The Amcrest camera or DVR is going to do what it does. I would not use it to FTP. Instead you can access just about anything you want over the network or over the Internet using a different system.
Here is the Amcrest API. You can pull still shot from camera.
https://s3.amazonaws.com/amcrest-files/Amcrest+HTTP+API+3.2017.pdfThis by the way works not just on Amcrest. It works on any Dahua clone camera or NVR which is what Amcrest sells. Mine is a Q-See. In this link you can see all the many brands that actually are rebrand of Dahua.
https://ipvm.com/reports/dahua-oemIn case that link dies... Some pupular brands like:
ADT
Amcrest
Bosch
Lorex FLIR
Honeywell
Panasonic
Q-see
Speco Tech
... and more as Dahua is probably the largest NVR and camera OEM.
I currently use this method with my Meteobridge. It pulls the still shot using documented API. It looks like this in my case talking to my DVR.
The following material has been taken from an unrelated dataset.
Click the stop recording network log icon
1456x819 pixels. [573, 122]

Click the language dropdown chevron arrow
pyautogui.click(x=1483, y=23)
https://admin:password@192.168.1.220/cgi-bin/snapshot.cgi?channel=8or
https://admin:password@192.168.1.220/cgi-bin/snapshot.cgi?channel=8&loginuse=admin&loginpas=adminThere are some slight variations depending on brand and model. Sometimes you need it to end with the admin admin at the end for username and password, meaning not the real password but actually using admin admin. Sometimes I think you can omit the real username and password after the http and also get rid of the @ and then put the real username and password at the end. Just play around with your browser and those URLs till you get an image. Or Google this stuff and find more documentation and online resources with this. Now you have a starting point.
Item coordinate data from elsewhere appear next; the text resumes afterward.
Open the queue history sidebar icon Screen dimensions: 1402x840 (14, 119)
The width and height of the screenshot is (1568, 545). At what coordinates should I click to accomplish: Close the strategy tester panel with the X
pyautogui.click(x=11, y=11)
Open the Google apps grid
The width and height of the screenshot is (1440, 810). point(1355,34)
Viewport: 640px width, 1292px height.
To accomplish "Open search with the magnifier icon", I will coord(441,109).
I'm pulling channel 8 because I'm using a camera NVR but the same API is supported on the camera. You'd just pull channel 1 or 0 if talking directly to the camera. My channel 8 is actually channel 9 on the NVR because it starts naming them with 0 instead of 1. This I found is another variation depending on medel so the API is not followed strictly or has had some revisions and I guess I've run into some old cameras and NVRs. Sad thing is that often these resellers abandon and don't keep current firmware available for their products. I support various networks and have different brands in different places and I have seen these inconsistencies.
If you do this over the Internet then you also need to open and forward ports.
In my case since the Meteobridge is pulling the image I then use the Meteobridge service to publish to the Meteobridge.com camera network. There you can have a plain image or one with weather text overlay.
URL to your image is always the same jpg:
https://admin.meteobridge.com/cam/SomeLongNumberAutomaticallyAssingedToYou/cam.jpgor in the case of the one with weather text overlay
https://admin.meteobridge.com/cam/SomeLongNumberAutomaticallyAssingedToYou/camplus.jpgNow whenever a weather website needs a camera URL I use that one from Meteobridge.com. Just realize I'm not saying you need a Meteobridge. I'm saying you can pull images from your camera using another system which can be your website or it can be an internal system that then uploads or FTP it to your website.
Bottom line; you don't need the camera to FTP.